Hugh Jackman, “An Evening with Hugh Jackman” adlı müzikal şovunu Broadway’den sonra ilk kez ve sadece İstanbul’da sahneleyecek. 17-20 Mart tarihlerinde Zorlu Performans Sanatları Merkezi’ndeki konserin biletleri “Herkes orada olacak, ben de olmalıyım!” telaşına düşen sanatseverlerin büyük ilgisi sebebiyle tükenmek üzere! İşte herkesin merakla beklediği yılın konseriyle ilgili önemli notlar...

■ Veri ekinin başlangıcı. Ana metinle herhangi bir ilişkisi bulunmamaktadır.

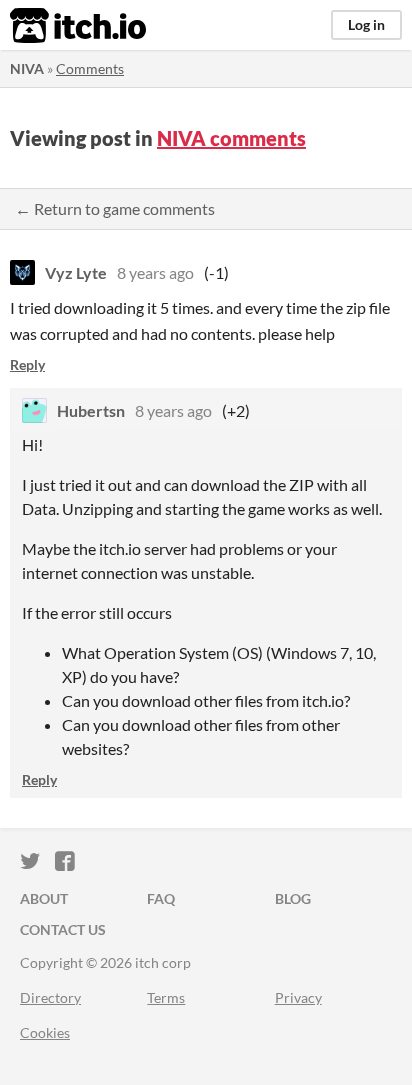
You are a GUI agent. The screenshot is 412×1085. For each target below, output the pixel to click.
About (44, 898)
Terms (166, 997)
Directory (50, 997)
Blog (293, 898)
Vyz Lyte (76, 272)
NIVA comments (231, 138)
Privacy (298, 997)
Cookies (45, 1032)
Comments (90, 68)
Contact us (63, 929)
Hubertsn (91, 410)
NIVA (27, 68)
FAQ (161, 898)
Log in (366, 24)
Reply (27, 364)
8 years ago (155, 272)
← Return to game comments (115, 208)
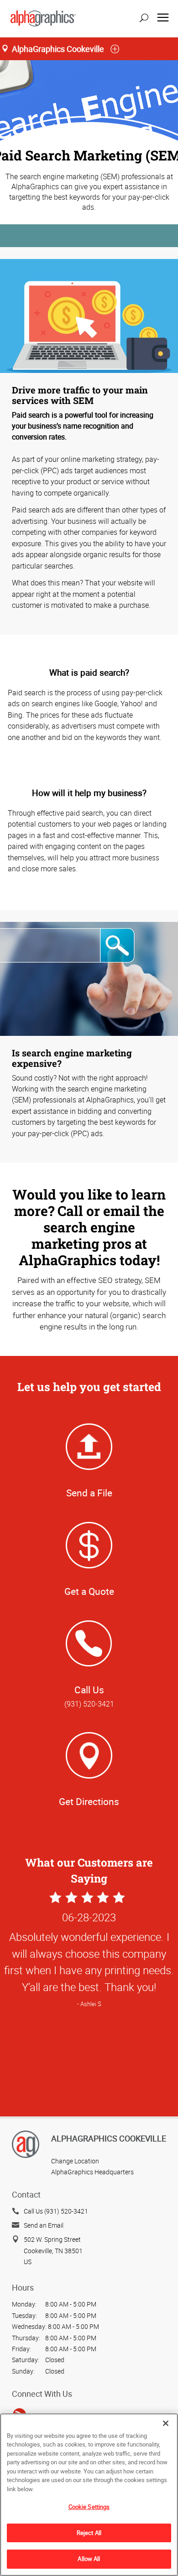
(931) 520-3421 (89, 1704)
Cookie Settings (89, 2507)
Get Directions (89, 1801)
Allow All (89, 2559)
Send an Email (43, 2225)
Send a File (89, 1492)
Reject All (89, 2533)
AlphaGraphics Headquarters (92, 2171)
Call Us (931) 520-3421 (56, 2211)
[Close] (166, 2423)
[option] (89, 2001)
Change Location (75, 2161)
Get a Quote (89, 1591)
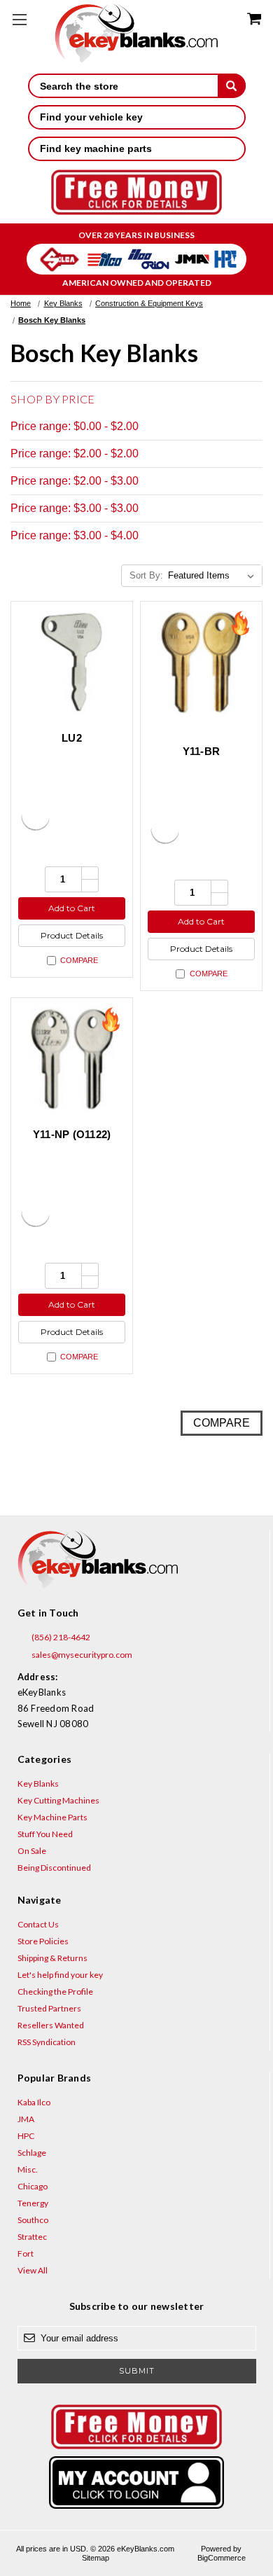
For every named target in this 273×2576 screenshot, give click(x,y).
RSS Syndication (47, 2042)
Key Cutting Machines (58, 1800)
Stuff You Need (45, 1834)
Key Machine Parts (53, 1817)
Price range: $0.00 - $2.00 (74, 426)
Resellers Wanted (51, 2025)
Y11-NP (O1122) (72, 1134)
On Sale (32, 1851)
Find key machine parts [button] (96, 148)
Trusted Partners (49, 2008)
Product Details (72, 935)
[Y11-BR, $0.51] (201, 662)
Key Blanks (38, 1783)
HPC (26, 2136)
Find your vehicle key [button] (91, 117)
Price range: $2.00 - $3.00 (74, 481)
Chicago (33, 2186)
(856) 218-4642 (60, 1637)
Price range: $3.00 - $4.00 (74, 535)
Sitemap (95, 2558)
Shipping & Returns (53, 1958)
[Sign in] (137, 2482)
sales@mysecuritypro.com (81, 1654)
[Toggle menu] (19, 19)
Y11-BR (201, 751)
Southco (33, 2220)
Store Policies (43, 1941)
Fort (26, 2253)
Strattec (32, 2236)
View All (33, 2270)
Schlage (32, 2152)
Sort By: (146, 575)
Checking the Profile (55, 1991)
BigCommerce (221, 2558)
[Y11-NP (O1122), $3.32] (71, 1058)
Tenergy (33, 2203)
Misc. (28, 2169)
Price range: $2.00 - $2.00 (74, 453)
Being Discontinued (54, 1867)
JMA (26, 2119)
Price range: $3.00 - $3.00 (74, 508)
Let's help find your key (60, 1974)
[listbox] (214, 575)
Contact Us (38, 1924)
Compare (79, 960)
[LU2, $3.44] (71, 662)
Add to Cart (71, 908)
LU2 (72, 738)
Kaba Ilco (34, 2102)
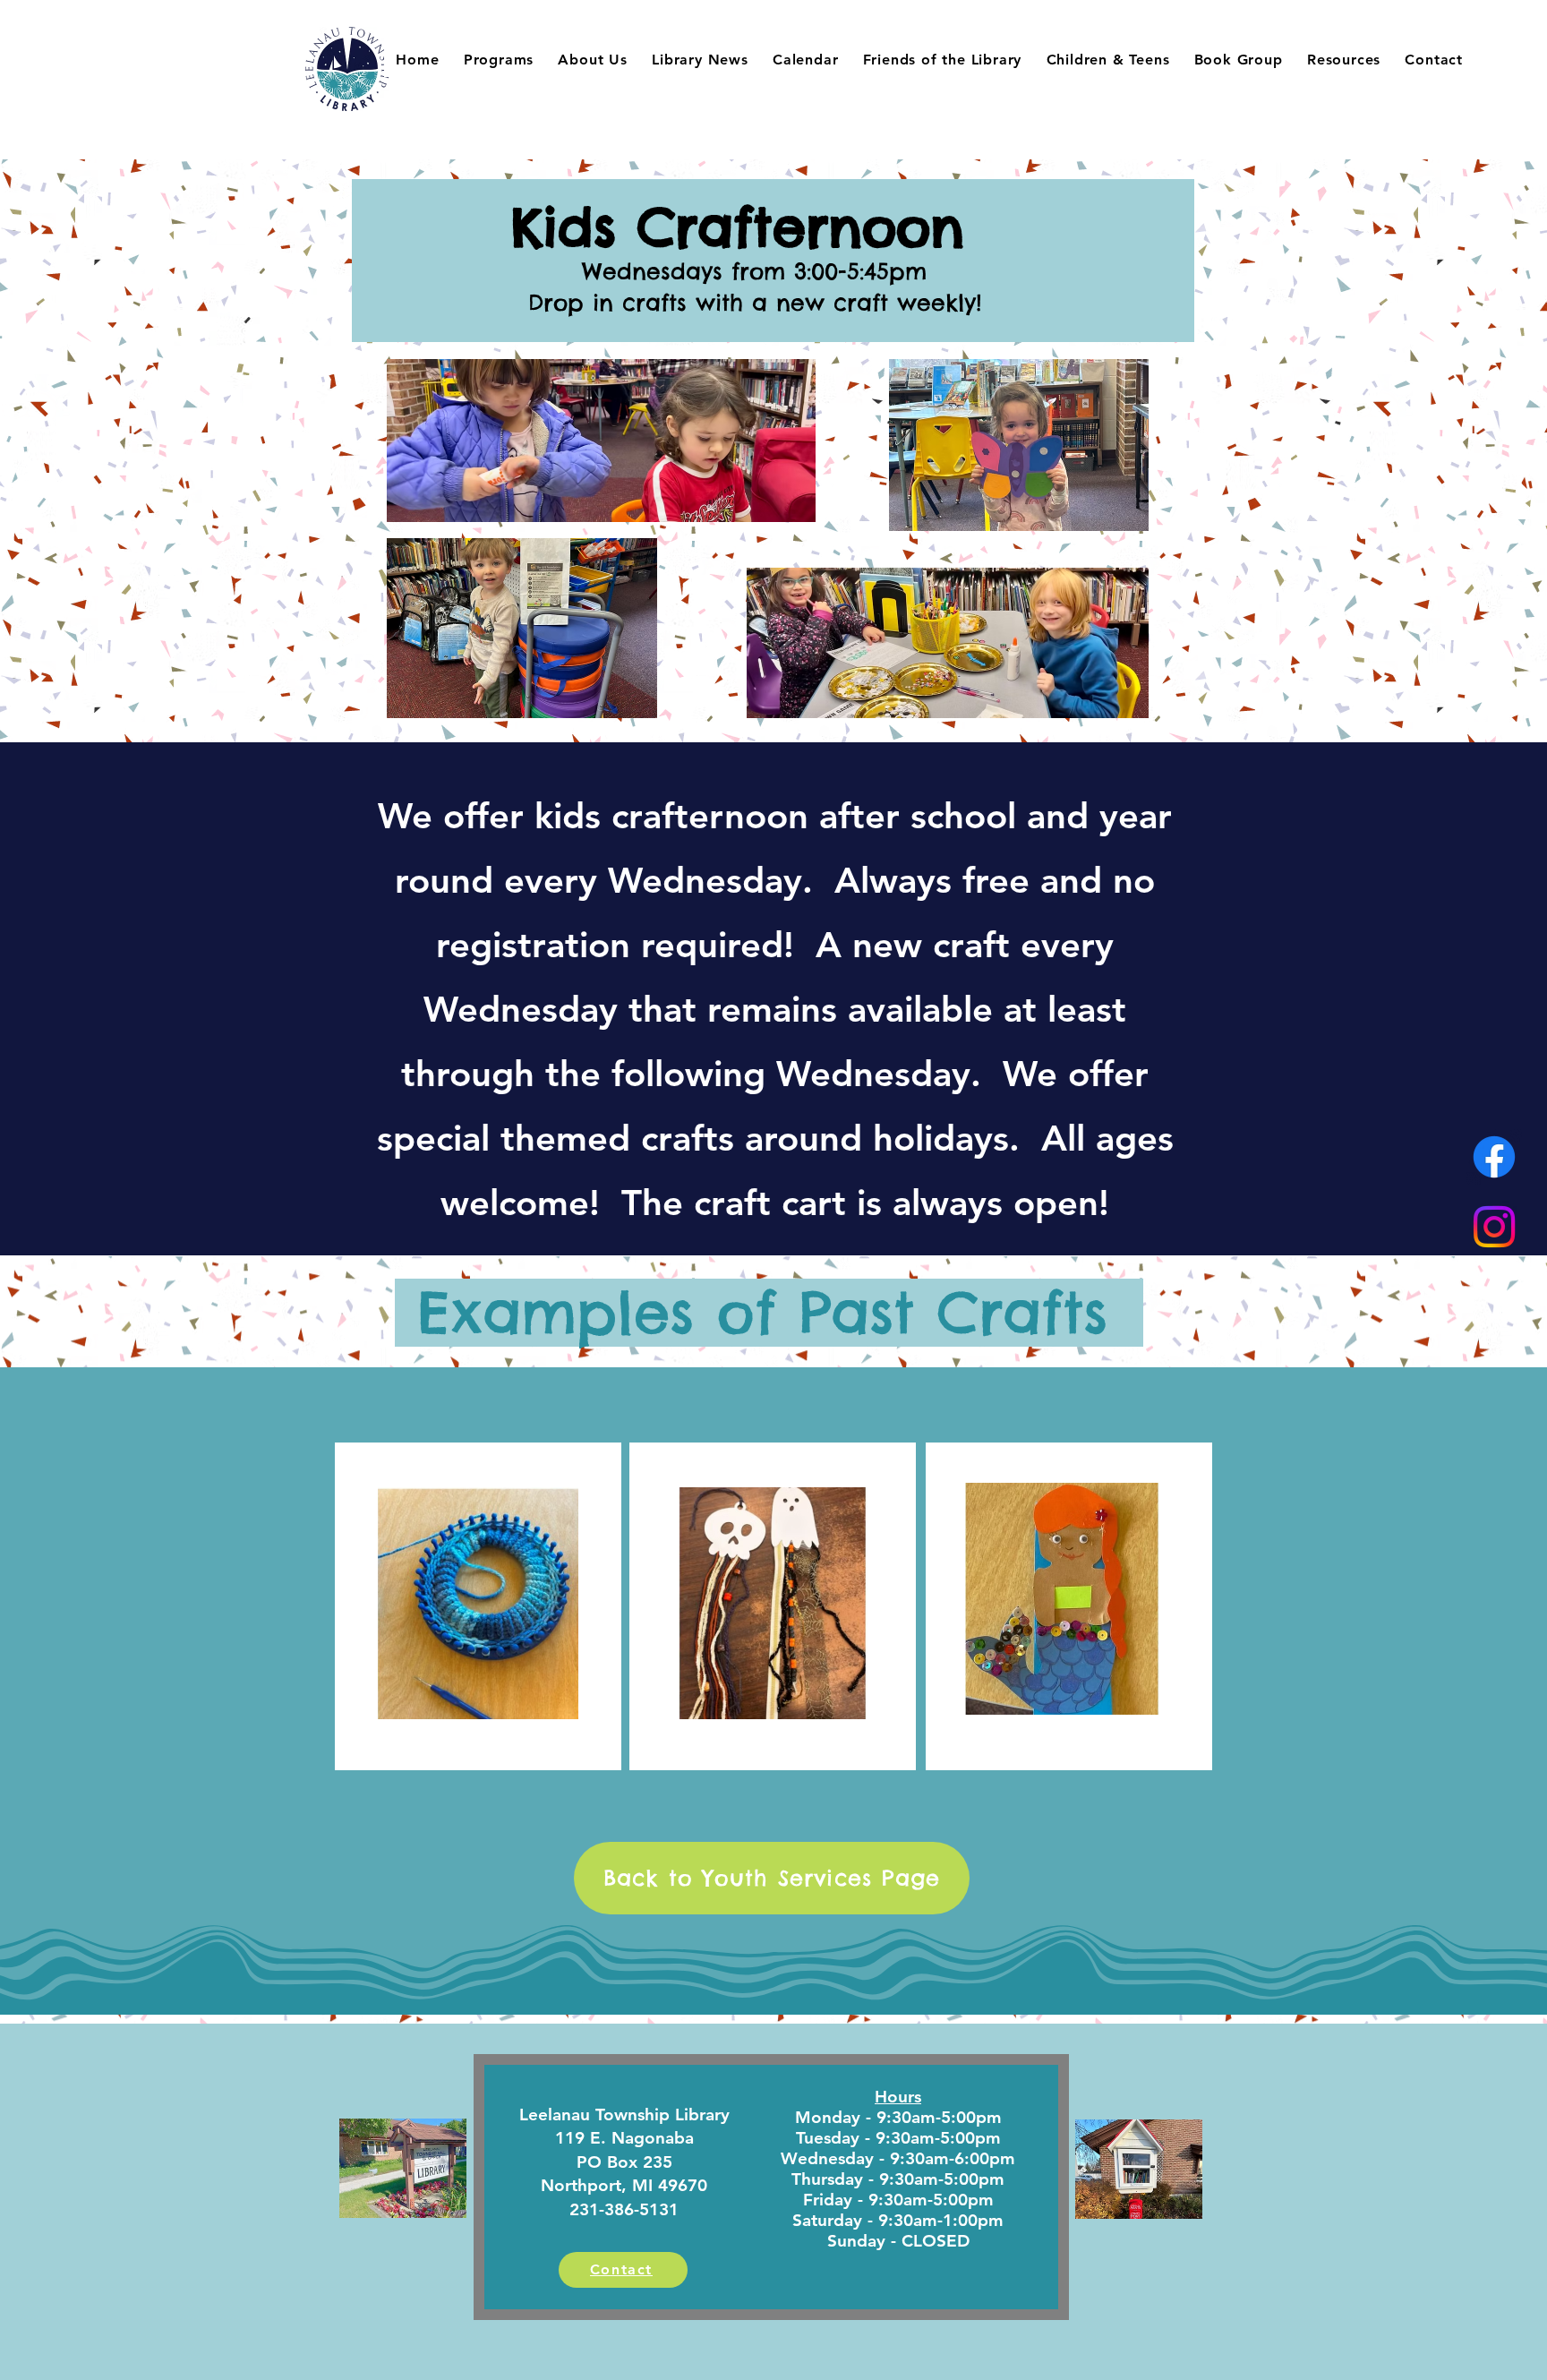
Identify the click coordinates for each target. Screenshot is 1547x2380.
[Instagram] (1494, 1226)
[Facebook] (1494, 1157)
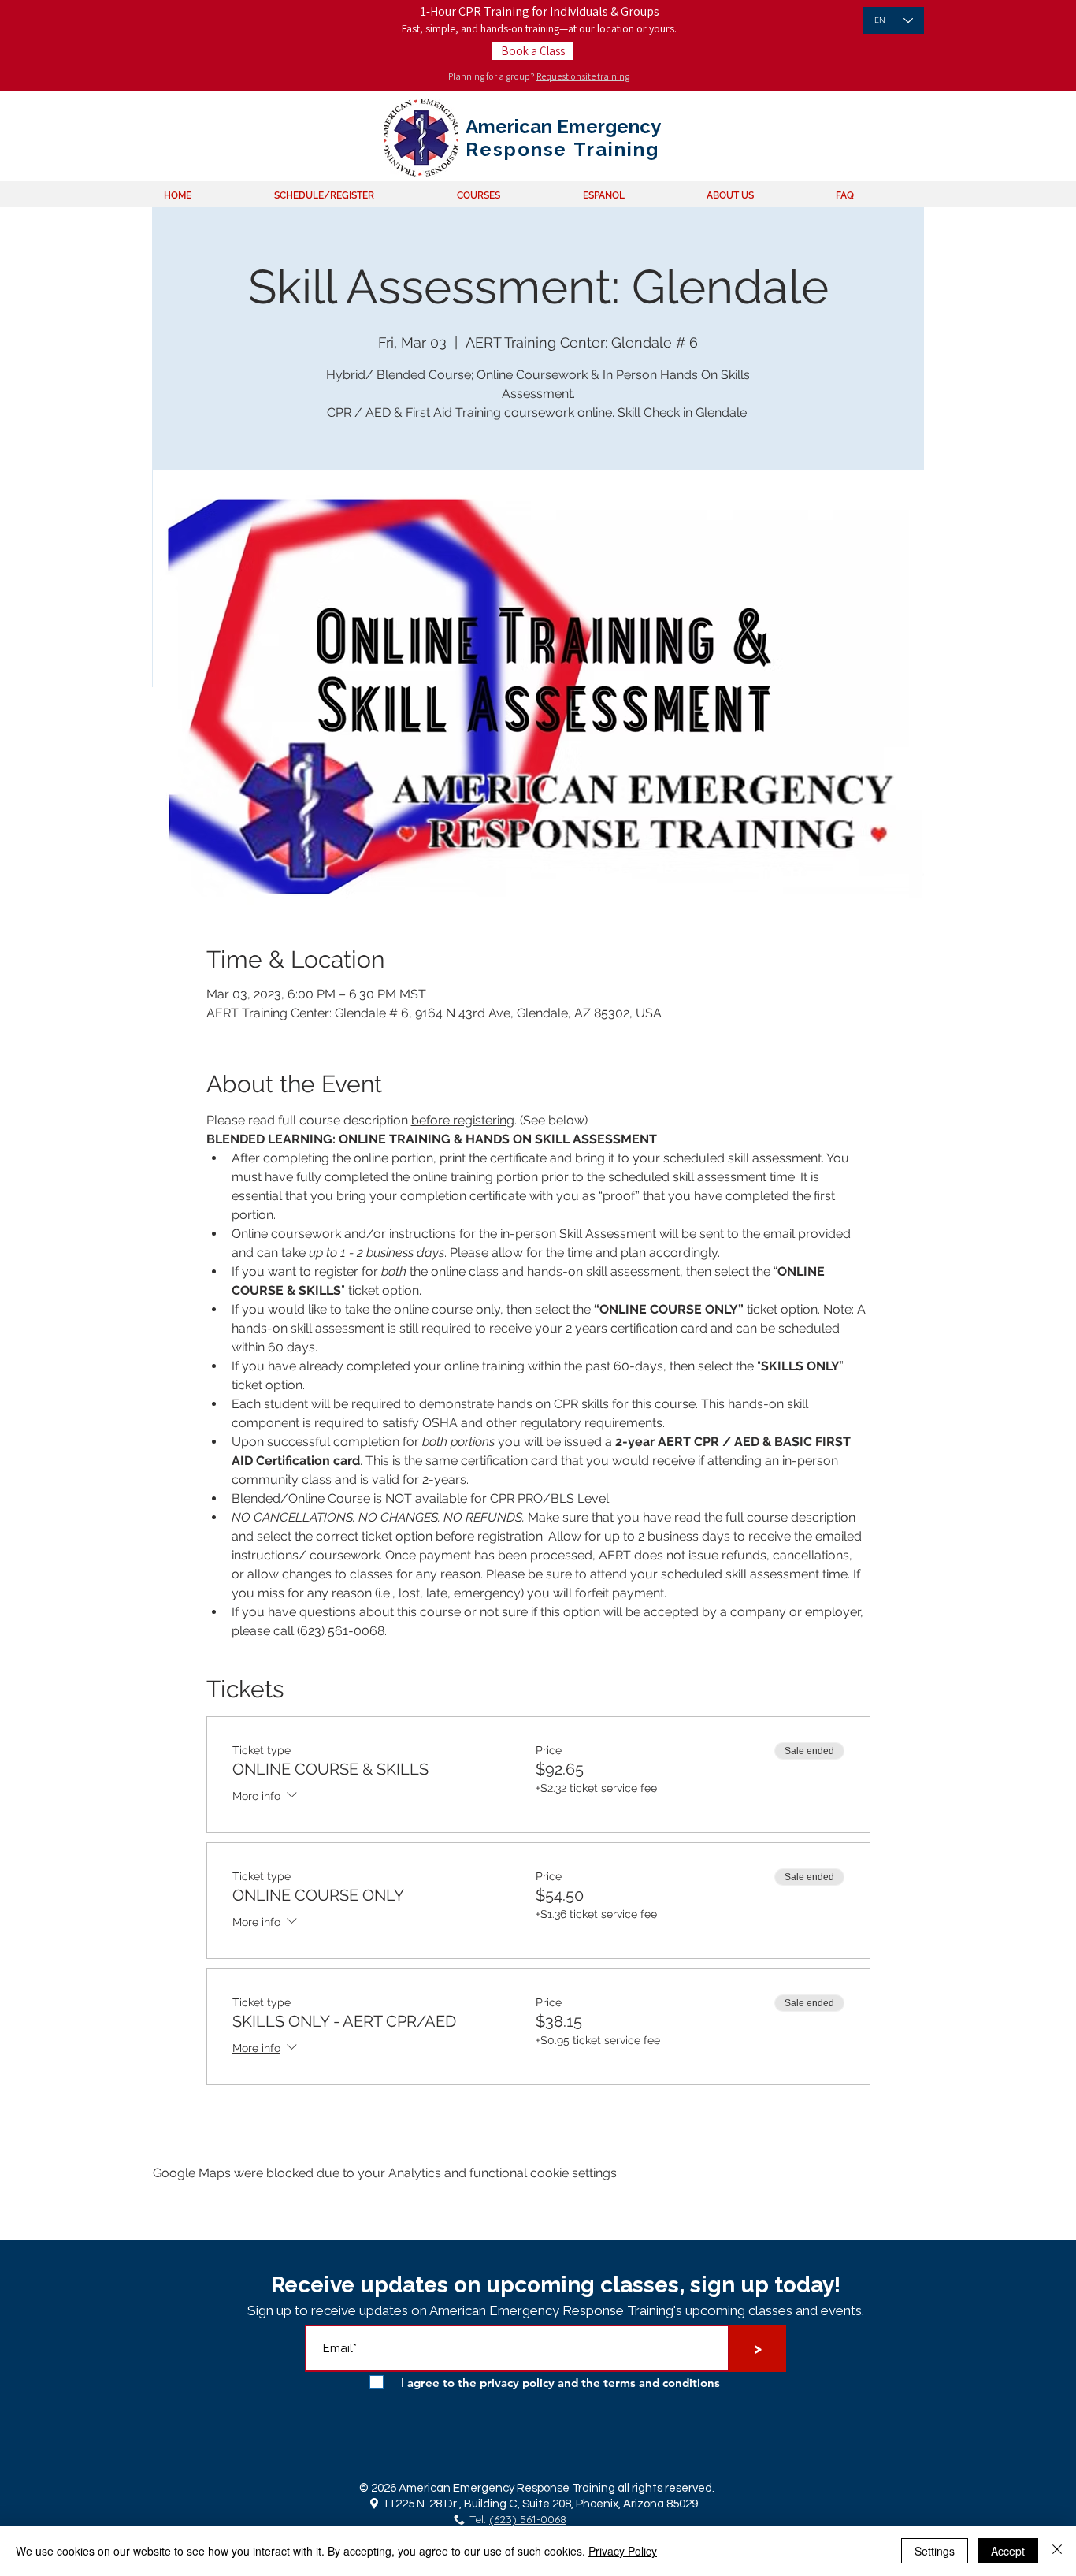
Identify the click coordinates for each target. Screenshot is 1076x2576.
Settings (935, 2551)
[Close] (1057, 2550)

Hugh Jackman gelecekmiş.” Aylardır herkesin dilinde bu cümle var. Devamıysa şöyle geliyor: “Ama anlamadım, tiyatro oyunu mu, stand up mı?” Aslında ikisi de ve daha fazlası... Şöyle ki; “An Evening with Hugh Jackman” adlı müzikal şovunda Hugh Jackman kendi hayatından hikâyeler anlatıyor, şarkılar söylüyor, dans ediyor. Yaşamına etki eden, kariyerinde onu etkileyen ne varsa hepsini sahneye taşıyor. Özellikle Les Misérables ile sesinin ne kadar iyi olduğunu hepimize kanıtlayan Jackman, şovunda, Tony Ödülleri’ni kazandığı Peter Allen bestelerini, “Singin’ in the Rain” ve “Guys and Dolls”tan klasikler ve Avustralya’nın Aborjin kültüründen seçmeler seslendiriyor. Jackman’a sahnede 30 kişilik bir orkestra ve dans ekibi de eşlik ediyor.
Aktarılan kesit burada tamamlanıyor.